• [Page extract]:

A Structural Model of Organization and Clinician Factors Associated with Standardized Measure Use in a National Survey of Youth Mental Health Providers.

Standardized assessment measures are important for accurate diagnosis of mental health problems and for treatment planning and evaluation. However, little is known about youth mental health providers' typical use of standardized measures across disciplines and outside the context of evidence-based practice initiatives. A multidisciplinary national survey examined the frequency with which 674 youth mental health providers administer standardized and unstandardized measures, and the extent to which organizational (i.e., implementation climate, rigid hierarchical organizational structure) and provider (i.e., attitudes toward standardized assessment measures, highest degree, practice setting) characteristics are associated with standardized measure use. Providers used unstandardized measures far more frequently than standardized measures. Providers' perceptions (a) that standardized measures are practical or feasible, (b) that their organization supports and values evidence-based practices, and (c) that their organization has a rigid hierarchical structure predicted greater use of standardized measures. Working in schools predicted less frequent SMU, while working in higher education and other professional settings predicted more frequent SMU. Standardized measures were not routinely used in this community-based sample. A rigid hierarchical organizational structure may be conducive to more frequent administration of standardized measures, but it is unclear whether such providers actually utilize these measures for clinical decision-making. Alternative strategies to promote standardized measure use may include promoting organizational cultures that value empirical data and encouraging use of standardized measures and training providers to use pragmatic standardized measures for clinical decision making.

• [Dataset content]:
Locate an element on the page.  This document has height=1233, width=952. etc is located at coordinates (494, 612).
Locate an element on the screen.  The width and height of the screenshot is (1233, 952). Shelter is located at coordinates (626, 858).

• [Tasks for this exercise]:
**1)** Rewrite the paragraph of the abstract that begins "Standardized assessment measures are important" as a shorter bulleted list that keeps its main facts.
**2)** Reproduce the part of the abstract starting with "A Structural Model" and going on through "Mental Health Providers.".

• [Results by task]:
**1)**
- Standardized assessment measures matter for accurate diagnosis and for treatment planning and evaluation. Little is known about how youth mental health providers use them across disciplines and outside evidence-based practice initiatives.
- A national multidisciplinary survey of 674 youth mental health providers looked at how often they give standardized and unstandardized measures. It also looked at how organizational factors (implementation climate, rigid hierarchical structure) and provider factors (attitudes toward standardized measures, highest degree, practice setting) relate to standardized measure use.
- Providers used unstandardized measures far more often than standardized ones.
- Greater use of standardized measures was predicted by three provider perceptions: that the measures are practical or feasible, that their organization supports evidence-based practices, and that their organization has a rigid hierarchical structure.
- Working in schools predicted less use. Working in higher education and other professional settings predicted more.
- Standardized measures were not routinely used in this community-based sample.
- A rigid hierarchy may encourage giving these measures more often, but it is unclear whether providers use them for clinical decisions.
- Possible strategies include fostering organizational cultures that value empirical data and encourage standardized measures, and training providers to use pragmatic standardized measures for clinical decision making.

**2)**
A Structural Model of Organization and Clinician Factors Associated with Standardized Measure Use in a National Survey of Youth Mental Health Providers.